You Couldn't Ignore Me If You Tried: The Brat Pack, John Hughes, and Their Impact on a Generation by Susannah Gora

You Couldn't Ignore Me If You Tried: The Brat Pack, John Hughes, and Their Impact on a Generation by Susannah Gora

Author:Susannah Gora [Gora, Susannah]
Language: eng
Format: mobi
Publisher: Crown Publishing Group
Published: 2010-02-04T07:00:00+00:00


\ chapter eight \

I LOVE FERRIS IN THE SPRINGTIME

Ferris Bueller Crafts the Perfect Day Off Before Graduating from High School—and John Hughes Graduates from Directing Teen Films

Act 2, scene 9—Neil Simon’s Biloxi Blues, the Neil Simon Theatre, New York City, March 1985. The play chronicles the lives of young men preparing to fight in World War II, and a charming young actor named Matthew Broderick is reprising his role as the lead character, Eugene Jerome, which he originated two years earlier in Brighton Beach Memoirs. In the final scene of the play, he’s on a train with his army buddies, about to be shipped off to parts unknown. The soldiers, one of whom is played by Broadway newcomer Alan Ruck (who’d become close friends with Broderick through the course of the production), are sleeping while Eugene gives a soliloquy, clutching his notebook-size journal. Offstage, Broderick had recently been offered the leads in two movies—the film adaptation of Brighton Beach Memoirs, and a comedy, Ferris Bueller’s Day Off, by John Hughes. Because of the conflicting shooting schedules, Broderick would have to choose which movie to do. “I was curled up there on-stage,” remembers Ruck, “pretending to be asleep.” While talking to the audience one evening, Broderick scribbled something in his notebook, presumably the inner thoughts of his character. During the scene, though, he subtly nudged Ruck and showed him a page in the notebook. On it, Broderick had written a number—the amount of money he’d been offered to play Ferris—and a question: “What should I do?”

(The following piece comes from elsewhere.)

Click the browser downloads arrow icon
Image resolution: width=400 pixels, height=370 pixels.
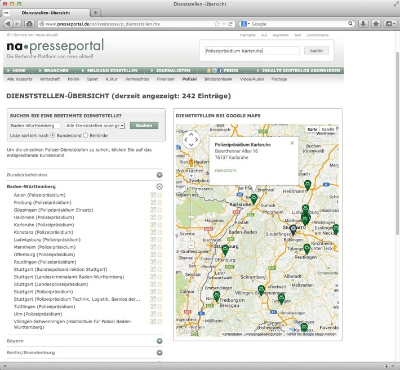[x=363, y=24]
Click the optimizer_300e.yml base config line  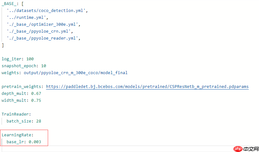point(44,24)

Broderick picked the Hughes film. Alan Ruck would go on to play Cameron Frye, Ferris Bueller’s uptight best friend, the boy who starts the movie as the anxious, cheerless Id to Ferris’s Ego, but who, thanks to Ferris’s friendship and contagious joie de vivre, becomes a braver, more hopeful young man by film’s end. In Ferris Bueller’s Day Off, the titular character may be a kid ditching school to spend an adventurous day in the sunshine with his friends, but he’s also something of a sage, possessing deep wisdom about savoring our brief time on this earth. (“The question isn’t what are we going to do,” Ferris tells his friends before setting off on their day of freedom. “The question is, what aren’t we going to do?”) Ferris, says Tom Jacobson, who coproduced the film, “is almost a magical character. He is a showman and a storyteller, and he has this exuberance that is a celebration of life.” It’s why today you’d be hard-pressed to find an American high-school yearbook that doesn’t quote somewhere in its pages Ferris Bueller’s view on existence: “Life moves pretty fast. If you don’t stop and look around once in a while, you could miss it.”